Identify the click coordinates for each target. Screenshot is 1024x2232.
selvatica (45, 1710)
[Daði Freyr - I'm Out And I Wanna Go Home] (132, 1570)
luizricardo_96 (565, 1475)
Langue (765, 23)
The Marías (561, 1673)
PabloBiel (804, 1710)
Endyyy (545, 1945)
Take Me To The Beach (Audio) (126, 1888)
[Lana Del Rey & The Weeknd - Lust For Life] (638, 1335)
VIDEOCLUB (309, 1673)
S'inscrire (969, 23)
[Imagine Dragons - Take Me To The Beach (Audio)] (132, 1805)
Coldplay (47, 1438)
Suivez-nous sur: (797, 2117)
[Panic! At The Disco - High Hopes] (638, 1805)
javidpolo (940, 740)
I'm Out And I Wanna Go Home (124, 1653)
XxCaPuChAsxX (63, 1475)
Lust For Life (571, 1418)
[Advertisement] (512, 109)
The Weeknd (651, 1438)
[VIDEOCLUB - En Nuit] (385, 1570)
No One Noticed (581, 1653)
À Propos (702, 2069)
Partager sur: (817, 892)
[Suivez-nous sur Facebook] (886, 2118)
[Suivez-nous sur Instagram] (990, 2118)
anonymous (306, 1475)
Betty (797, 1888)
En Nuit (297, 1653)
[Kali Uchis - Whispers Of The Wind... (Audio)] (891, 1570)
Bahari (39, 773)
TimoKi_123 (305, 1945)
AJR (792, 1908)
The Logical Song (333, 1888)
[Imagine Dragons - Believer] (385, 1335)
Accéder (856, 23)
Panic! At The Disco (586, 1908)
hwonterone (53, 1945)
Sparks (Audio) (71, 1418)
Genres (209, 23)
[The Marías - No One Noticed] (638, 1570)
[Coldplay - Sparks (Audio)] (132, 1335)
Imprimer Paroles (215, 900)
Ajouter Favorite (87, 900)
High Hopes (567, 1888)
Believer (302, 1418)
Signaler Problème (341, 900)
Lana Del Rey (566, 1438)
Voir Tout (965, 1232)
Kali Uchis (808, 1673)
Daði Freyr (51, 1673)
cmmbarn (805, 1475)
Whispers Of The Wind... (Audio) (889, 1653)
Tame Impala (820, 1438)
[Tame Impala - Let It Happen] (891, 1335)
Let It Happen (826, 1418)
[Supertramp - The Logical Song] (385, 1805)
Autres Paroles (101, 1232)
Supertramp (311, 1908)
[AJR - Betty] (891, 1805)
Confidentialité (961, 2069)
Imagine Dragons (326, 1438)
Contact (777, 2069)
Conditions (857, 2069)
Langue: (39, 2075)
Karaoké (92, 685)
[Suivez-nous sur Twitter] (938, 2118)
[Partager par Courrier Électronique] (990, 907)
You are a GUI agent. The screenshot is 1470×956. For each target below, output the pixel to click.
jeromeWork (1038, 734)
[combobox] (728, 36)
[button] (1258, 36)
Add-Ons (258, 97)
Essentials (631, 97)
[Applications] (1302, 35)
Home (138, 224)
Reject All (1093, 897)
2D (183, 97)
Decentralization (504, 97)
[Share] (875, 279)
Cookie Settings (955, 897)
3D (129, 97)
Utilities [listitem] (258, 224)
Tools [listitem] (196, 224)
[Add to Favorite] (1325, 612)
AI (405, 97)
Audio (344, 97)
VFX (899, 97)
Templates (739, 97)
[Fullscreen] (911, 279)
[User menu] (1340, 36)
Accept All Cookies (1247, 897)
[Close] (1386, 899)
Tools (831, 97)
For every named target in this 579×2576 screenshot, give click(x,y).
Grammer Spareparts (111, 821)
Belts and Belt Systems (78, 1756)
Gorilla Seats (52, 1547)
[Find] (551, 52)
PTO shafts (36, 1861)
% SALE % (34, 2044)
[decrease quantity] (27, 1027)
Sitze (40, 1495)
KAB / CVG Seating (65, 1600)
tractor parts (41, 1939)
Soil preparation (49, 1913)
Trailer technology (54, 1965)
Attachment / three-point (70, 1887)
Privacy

◆ WORK TO BE COMPLETED
Each line of the entries above that contains "High" must be copied into the answer.

◆ EXERCISE RESULT
[Panic! At The Disco - High Hopes] (638, 1805)
High Hopes (567, 1888)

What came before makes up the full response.